▶ _EXCERPT PROVIDED_:
☆ ☆ ☆ ☆ ☆

Disease management programs for diabetes care based on bundled payment did not slow down the cost growth. Multimorbid adult patients with diabetes had largest cost growth.
Objectives: In the Netherlands, disease management programs (DMPs) for chronic diseases were formerly financed by fee-for-service payments supple­mented by management fees (MFs). To stimulate diabetes DMPs nationwide, a bundled payment (BP) system was implemented alongside the existing system. We assessed the effects of diabetes DMPs and related payment systems on healthcare costs growth.
Study Design: We had access to all Dutch health claims data in order to study, in a longitudinal-retrospective design, the nationwide BP experiment. To the best of our knowledge, we are the first to study the differentiation between 2 alternative payment schemes for DMPs.
Methods: To answer our research question, we used the curative healthcare costs (sum of general practice costs, hospital-based specialist care, and pharma­cy) from 64,011 adult patients with type 2 diabetes of 3062 different general practitioners (GPs). We performed multi-level regression analyses with differ­ence in costs of 2008 to 2009 as the dependent variable, adjusting for baseline costs, age, sex, and comorbidity.
Results: Results showed an increase of €172 ($219) per patient in curative healthcare costs and an additional increase of €287 ($366) per patient enrolled in BP DMPs from the first to the second year after implementation. The cost increase in the MF group did not differ from the care as usual. Cost increases did not vary between GPs or insurers. We found that an increase in costs was much more likely for multimorbid adult patients with diabetes.
Conclusions: The BP model was associated with increasing cost growth, at least in the star t-up phase.
The healthcare systems of western countries face the in­creasing challenge of providing high-quality care while simultaneously keeping their healthcare systems afford­able and accessible. In many countries, including the USA and the Netherlands, integrated care in combination with payment reforms are increasingly seen as the main tools in meeting these challenges. The aim of all payment reforms is to establish the financial alignment of care providers in order to enhance the quality and continuity of integrated care, while simultaneously slowing down the growth of costs. One such payment reform in the United States that is targeting primary care is the Alternative Quality Contract (AQC).1 Research has shown that patients of primary care physicians enrolled in AQC showed a slower cost increase than patients in the control group.2,3 In the Netherlands, integrated care for chronically ill patients is organized similar­ly into disease management programs (DMPs) (see for more information [eAppendices available at www.ajmc. com]). In the Netherlands, DMPs were introduced 2 decades ago, but a nationwide establishment of DMPs was hampered by a fragmented Dutch funding system.

☆ ☆ ☆ ☆ ☆

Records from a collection
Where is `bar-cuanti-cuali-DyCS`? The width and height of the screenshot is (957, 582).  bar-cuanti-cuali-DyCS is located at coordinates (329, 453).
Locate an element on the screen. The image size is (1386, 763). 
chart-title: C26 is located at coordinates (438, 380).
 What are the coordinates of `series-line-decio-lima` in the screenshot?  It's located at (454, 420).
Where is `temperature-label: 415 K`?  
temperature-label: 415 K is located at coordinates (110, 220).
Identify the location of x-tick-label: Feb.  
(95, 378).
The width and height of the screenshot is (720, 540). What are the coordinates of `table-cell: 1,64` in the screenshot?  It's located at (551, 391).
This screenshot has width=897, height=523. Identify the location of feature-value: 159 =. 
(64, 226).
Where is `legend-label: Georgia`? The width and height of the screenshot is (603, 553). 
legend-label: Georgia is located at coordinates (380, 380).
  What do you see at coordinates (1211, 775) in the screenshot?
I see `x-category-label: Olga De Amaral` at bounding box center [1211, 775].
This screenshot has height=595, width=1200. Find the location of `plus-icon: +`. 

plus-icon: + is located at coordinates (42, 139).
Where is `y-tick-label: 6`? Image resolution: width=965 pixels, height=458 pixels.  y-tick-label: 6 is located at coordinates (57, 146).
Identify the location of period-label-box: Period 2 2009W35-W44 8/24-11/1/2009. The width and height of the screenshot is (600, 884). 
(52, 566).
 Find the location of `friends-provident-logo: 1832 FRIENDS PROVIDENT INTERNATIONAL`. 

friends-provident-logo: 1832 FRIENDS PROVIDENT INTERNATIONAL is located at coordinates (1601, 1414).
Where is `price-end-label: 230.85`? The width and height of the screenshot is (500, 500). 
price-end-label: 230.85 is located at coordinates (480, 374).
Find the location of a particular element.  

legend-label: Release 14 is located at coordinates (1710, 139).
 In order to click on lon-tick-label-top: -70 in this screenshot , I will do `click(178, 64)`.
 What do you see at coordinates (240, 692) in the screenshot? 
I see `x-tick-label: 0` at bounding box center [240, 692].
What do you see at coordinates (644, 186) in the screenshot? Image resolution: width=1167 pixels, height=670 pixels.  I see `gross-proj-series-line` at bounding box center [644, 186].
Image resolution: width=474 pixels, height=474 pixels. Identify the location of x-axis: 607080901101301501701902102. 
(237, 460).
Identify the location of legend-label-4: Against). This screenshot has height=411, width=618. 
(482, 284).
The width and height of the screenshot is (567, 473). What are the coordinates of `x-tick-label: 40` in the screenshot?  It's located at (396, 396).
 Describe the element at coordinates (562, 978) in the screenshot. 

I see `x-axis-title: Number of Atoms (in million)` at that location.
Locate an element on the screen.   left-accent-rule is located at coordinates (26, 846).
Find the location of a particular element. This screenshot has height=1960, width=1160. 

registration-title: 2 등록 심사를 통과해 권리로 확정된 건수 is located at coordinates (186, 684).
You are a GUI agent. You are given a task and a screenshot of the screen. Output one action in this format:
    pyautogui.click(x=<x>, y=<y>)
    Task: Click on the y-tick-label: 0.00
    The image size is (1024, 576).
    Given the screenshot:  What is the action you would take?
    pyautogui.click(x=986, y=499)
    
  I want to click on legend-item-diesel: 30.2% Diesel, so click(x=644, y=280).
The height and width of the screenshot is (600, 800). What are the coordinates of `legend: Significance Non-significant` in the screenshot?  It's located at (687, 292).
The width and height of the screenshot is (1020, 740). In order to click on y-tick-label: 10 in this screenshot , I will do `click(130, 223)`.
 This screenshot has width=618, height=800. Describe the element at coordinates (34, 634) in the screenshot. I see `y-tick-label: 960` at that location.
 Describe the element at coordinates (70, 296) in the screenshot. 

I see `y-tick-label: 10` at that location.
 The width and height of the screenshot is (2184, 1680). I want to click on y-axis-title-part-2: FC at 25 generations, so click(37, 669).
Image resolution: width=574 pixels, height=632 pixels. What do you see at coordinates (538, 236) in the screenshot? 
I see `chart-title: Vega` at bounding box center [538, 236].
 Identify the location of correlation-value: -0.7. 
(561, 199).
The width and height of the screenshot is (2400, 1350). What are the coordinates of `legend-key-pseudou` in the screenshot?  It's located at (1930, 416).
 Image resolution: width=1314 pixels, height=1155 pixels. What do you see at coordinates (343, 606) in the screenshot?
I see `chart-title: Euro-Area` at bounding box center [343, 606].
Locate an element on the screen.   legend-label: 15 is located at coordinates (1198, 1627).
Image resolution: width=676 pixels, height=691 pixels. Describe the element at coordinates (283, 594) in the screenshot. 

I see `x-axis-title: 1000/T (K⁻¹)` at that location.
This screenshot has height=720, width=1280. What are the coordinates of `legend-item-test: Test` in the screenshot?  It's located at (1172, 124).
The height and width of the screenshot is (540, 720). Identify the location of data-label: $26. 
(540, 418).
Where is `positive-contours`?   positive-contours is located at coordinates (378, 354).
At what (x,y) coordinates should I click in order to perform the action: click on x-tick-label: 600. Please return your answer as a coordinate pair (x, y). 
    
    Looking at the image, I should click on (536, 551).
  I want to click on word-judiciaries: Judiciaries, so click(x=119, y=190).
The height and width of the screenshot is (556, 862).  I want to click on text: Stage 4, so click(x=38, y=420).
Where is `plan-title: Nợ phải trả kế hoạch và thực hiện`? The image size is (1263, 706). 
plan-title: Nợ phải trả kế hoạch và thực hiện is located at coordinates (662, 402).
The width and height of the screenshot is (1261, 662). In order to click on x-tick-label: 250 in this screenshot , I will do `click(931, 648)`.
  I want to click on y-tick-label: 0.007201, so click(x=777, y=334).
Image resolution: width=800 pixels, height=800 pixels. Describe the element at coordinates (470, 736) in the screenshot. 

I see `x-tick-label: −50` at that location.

☆ ☆ ☆ ☆ ☆

Extract everything from "Objectives: In the" down to "healthcare costs growth." in the text about diabetes disease management programs. Rely only on the text about diabetes disease management programs.

▶ _ANSWER TO THIS TASK_:
Objectives: In the Netherlands, disease management programs (DMPs) for chronic diseases were formerly financed by fee-for-service payments supple­mented by management fees (MFs). To stimulate diabetes DMPs nationwide, a bundled payment (BP) system was implemented alongside the existing system. We assessed the effects of diabetes DMPs and related payment systems on healthcare costs growth.